SECC Full Form
SECC stands for Single Edge Contact Cartridge. It is an element that is present in the central processing unit which is designed to carry the Intel microprocessors such as Pentium II and Pentium III, Celeron, and Pentium Pro. The SECC is also known as Slot 1 because it is inserted into Slot 1 on the motherboard. It is a move away from the single-chip-style packaging that Intel has used for all of its processors up to the Pentium Pro. The SECC is actually a daughter card, not a chip package at all. The processor itself is packaged. Both single and dual processor configurations are implemented. Pentium processors have a 32-wire address bus that can address up to four gigabytes of memory.
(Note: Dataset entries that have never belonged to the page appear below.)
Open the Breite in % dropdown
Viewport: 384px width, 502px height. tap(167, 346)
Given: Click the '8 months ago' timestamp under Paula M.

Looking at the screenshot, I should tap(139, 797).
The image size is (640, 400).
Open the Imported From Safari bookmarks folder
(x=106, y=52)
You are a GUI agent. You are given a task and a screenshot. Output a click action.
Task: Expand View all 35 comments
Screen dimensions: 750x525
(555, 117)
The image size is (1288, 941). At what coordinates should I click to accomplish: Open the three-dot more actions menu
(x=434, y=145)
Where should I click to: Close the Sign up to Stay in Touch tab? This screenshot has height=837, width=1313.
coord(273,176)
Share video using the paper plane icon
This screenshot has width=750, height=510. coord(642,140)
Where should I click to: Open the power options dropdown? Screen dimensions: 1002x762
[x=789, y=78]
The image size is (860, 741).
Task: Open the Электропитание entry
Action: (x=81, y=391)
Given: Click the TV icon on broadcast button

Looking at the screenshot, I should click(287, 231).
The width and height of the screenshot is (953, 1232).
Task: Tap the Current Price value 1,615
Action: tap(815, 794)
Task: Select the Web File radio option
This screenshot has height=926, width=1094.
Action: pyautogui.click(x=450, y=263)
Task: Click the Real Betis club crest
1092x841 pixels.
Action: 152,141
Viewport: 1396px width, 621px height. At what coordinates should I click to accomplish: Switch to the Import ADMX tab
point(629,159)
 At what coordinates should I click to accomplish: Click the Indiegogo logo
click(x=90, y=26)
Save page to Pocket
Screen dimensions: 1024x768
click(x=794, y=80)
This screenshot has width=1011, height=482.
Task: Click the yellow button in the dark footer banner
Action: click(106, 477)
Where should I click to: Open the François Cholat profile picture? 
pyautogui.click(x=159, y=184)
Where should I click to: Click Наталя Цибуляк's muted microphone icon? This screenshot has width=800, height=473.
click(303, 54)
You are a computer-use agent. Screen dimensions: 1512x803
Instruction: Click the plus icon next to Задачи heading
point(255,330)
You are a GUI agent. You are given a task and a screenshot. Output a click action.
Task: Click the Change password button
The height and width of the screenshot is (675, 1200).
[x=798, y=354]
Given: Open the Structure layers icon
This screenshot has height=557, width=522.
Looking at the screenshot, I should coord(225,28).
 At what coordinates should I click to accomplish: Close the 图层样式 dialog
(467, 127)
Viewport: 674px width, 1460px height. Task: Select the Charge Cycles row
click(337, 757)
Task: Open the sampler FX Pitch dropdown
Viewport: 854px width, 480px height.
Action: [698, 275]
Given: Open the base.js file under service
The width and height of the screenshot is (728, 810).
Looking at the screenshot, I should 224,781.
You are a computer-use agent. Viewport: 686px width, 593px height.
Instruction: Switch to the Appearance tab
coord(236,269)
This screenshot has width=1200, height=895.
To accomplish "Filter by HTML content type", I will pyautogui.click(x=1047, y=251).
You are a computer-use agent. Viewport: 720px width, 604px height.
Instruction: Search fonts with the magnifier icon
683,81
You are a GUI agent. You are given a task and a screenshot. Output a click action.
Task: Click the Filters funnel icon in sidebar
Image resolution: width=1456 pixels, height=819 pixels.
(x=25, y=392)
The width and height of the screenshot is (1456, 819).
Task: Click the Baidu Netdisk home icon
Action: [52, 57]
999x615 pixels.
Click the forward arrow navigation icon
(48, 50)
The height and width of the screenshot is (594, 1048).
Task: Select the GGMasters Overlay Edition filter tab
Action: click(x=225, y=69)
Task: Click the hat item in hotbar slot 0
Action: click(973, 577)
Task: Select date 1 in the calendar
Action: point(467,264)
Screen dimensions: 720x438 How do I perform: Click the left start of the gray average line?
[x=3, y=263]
Slot 1 is a successor to Socket 8. At the beginning of 2000, while the Pentium-III-CPUs with FC-PGA-housing appeared, Slot 1 was slowly succeeded by Socket 370, after Intel had already offered Socket 370 and SECC at the same time since the beginning of 1999. Socket 370 was initially made for the low-cost Celeron processors, while SEC was thought of as a platform for the expensive Pentium II and early Pentium III models. SECC also the old Socket 7, at least Intel is the standard platform for the home-user. After replacing the Intel P5 Pentium MMX CPU, Intel completely left the Socket 7 market.
- Inside the CPU, the SECC itself is enclosed in a hybrid plastic and metal case.
- Multimedia Extensions.
- Pipe lining.
- Hyper thread.
- Take up the less space and enables the cooling of the CPU.
- They stand on the edge of the CPU and takes less space on the motherboard.
- Mounts vertically.
- Consumes less power.
- The SECC form is very solid, because the CPU itself is resting safely inside the case.
- SECC, which was created to accommodate the switch to flip chip packaging.
- User dependent.
- Difficult to manage.
- Heats really quick.
- Availability of SEC in the market is less.